This approach depends heavily on the similarity metrics beteen items and feature engineering. For movies that might be genre, lead actors, etc. When comparing news articles we might want to perform some topic modeling, TFIDF, cosine similarities, etc..

We represent each item as a vector of features, and each user as a vector of these item features, and we compute the cosine similarity between a user and an item to determine if the user will like this item.

While it was intuitive and easily interpretable, more effective methods have been developed since. 

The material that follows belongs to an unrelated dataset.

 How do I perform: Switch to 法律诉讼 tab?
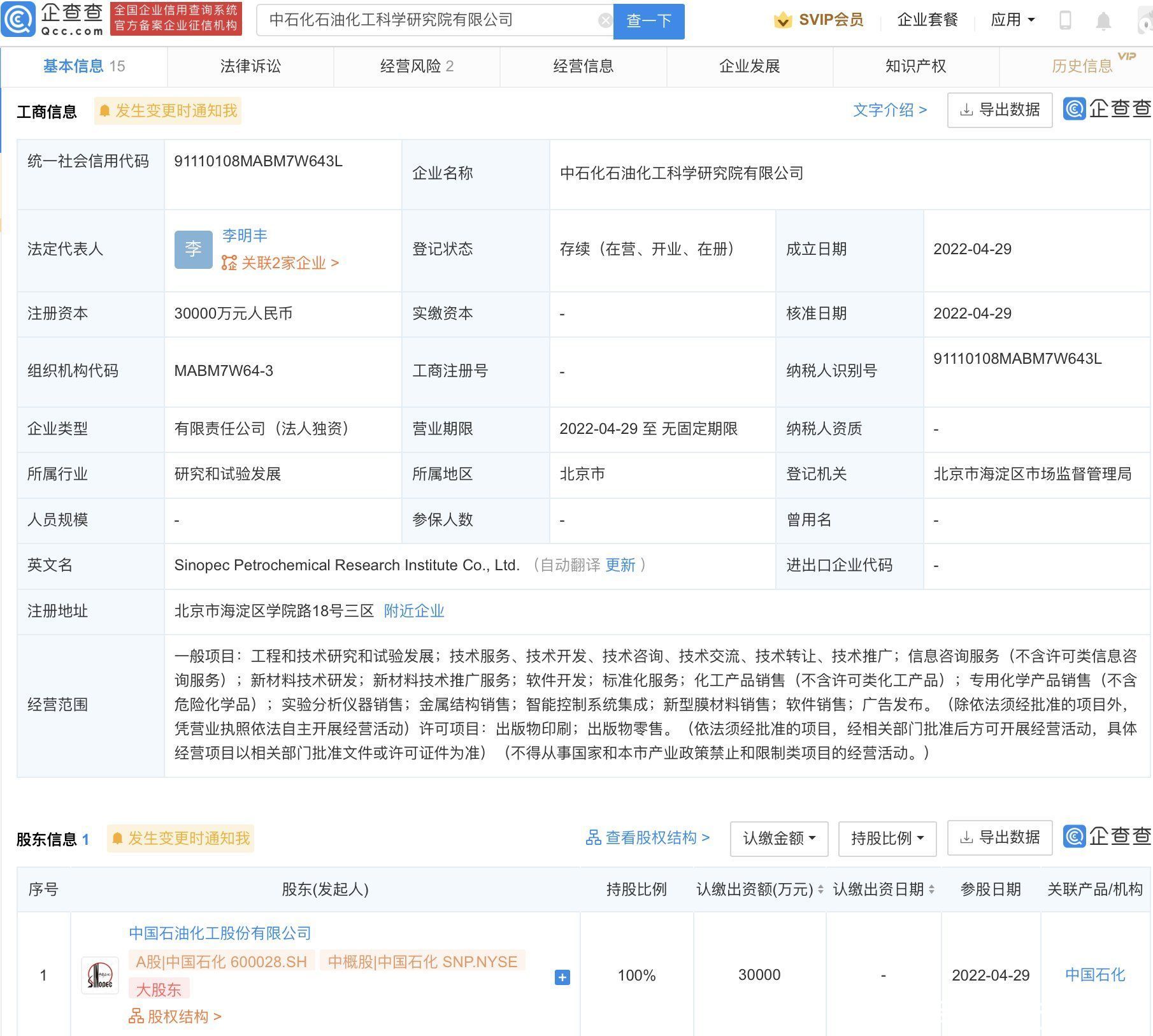[250, 66]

Pros: interpretable, no cold start problem, makes use of implicit data collection .  
Cons: creates filter bubble

# Collaborative Filtering

## Neighborhood Based
As discussed in DDS, we could now take a Nearest Neighbor approach, which is intuitive and simple to reason about. The intuition being that similar people like similar things.

### Discussion questions:
1. How can we measure similarity between people? (HINT: Think about the person node representation)
2. What are the challenges with this approach from a theoretical standpoint, as well as a computational one?

## Model Based


__2.2.2 Model-Based Filtering__
Model-based techniques make use of data mining and machine learning approaches
to predict the preference of a user to an item. These techniques include 
* association rule mining, (Apriori)
* clustering, 
* decision tree, 
* artificial neural network, 
* Bayesian classifier, 
* regression, 
* link analysis, and 
* __latent factor models.__   

Among these, __latent factor models__ are the most studied and used model-based techniques.
These techniques perform dimensionality reduction over user–item preference matrix
and learn latent variables to predict preference of the user to an item in the recommendation
process. These methods include:
* __matrix factorization__, 
* singular value decomposition, 
* probabilistic matrix factorization, 
* Bayesian probabilistic matrix factorization, 
* low-rank factorization, 
* nonnegative matrix factorization, and 
* latent Dirichlet allocation.   

Source: https://www.researchgate.net/publication/328640457_Recommendation_Systems_Techniques_Challenges_Application_and_Evaluation_SocProS_2017_Volume_2

# Data collection - implicit vs explicit feedback
Before we dive in to the methodology, let's talk about how the system is popuated in the first place?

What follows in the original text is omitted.